- **DATA EXTRACTS**:
----------

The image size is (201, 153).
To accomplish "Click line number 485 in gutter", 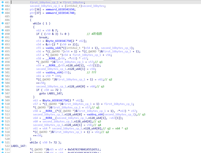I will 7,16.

----------

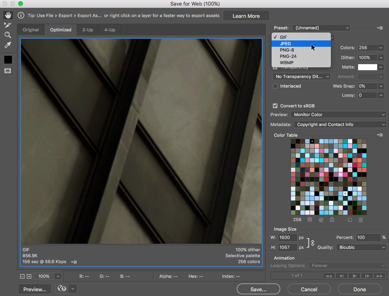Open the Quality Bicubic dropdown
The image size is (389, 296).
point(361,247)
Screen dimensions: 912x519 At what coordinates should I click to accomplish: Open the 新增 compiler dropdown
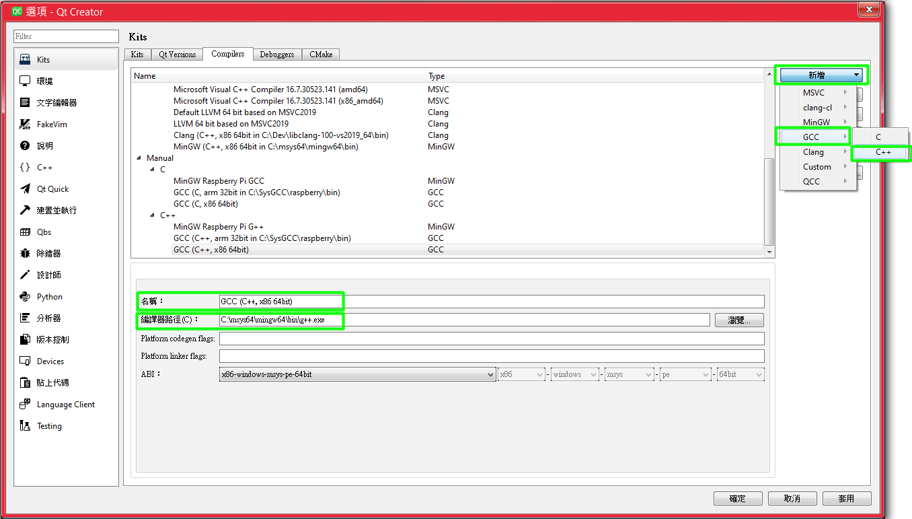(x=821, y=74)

----------

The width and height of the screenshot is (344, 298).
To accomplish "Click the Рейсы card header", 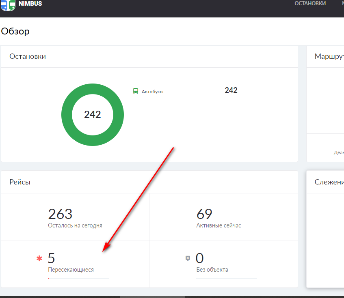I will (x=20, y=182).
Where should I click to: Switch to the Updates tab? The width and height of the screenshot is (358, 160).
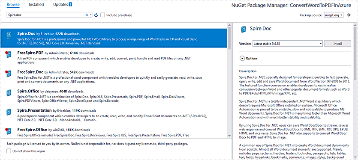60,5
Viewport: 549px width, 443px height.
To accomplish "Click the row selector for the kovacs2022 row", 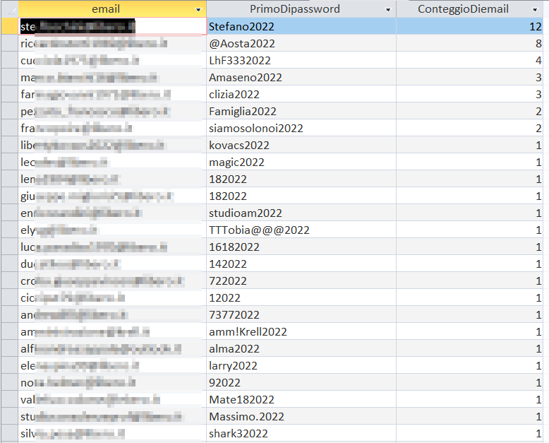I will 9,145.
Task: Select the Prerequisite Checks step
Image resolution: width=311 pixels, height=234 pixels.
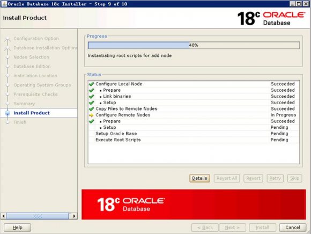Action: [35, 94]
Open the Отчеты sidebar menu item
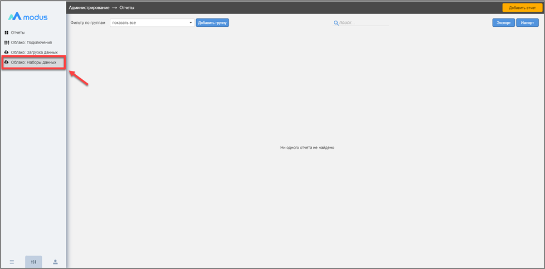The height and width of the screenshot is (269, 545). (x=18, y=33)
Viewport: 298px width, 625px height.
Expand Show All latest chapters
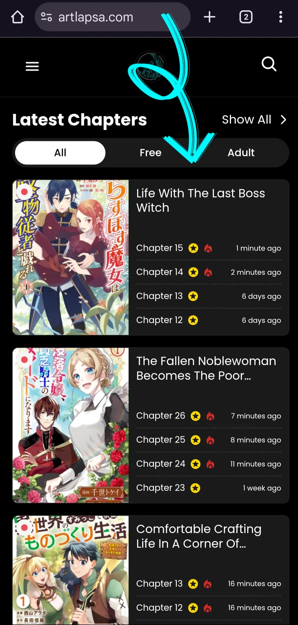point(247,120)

----------

- **WORK REQUEST**: In the listing, return each line containing the string "Viewport".

- **SOLUTION TO THIS EXERCISE**:
Viewport: 549px width, 443px height.
Viewport: 298px width, 625px height.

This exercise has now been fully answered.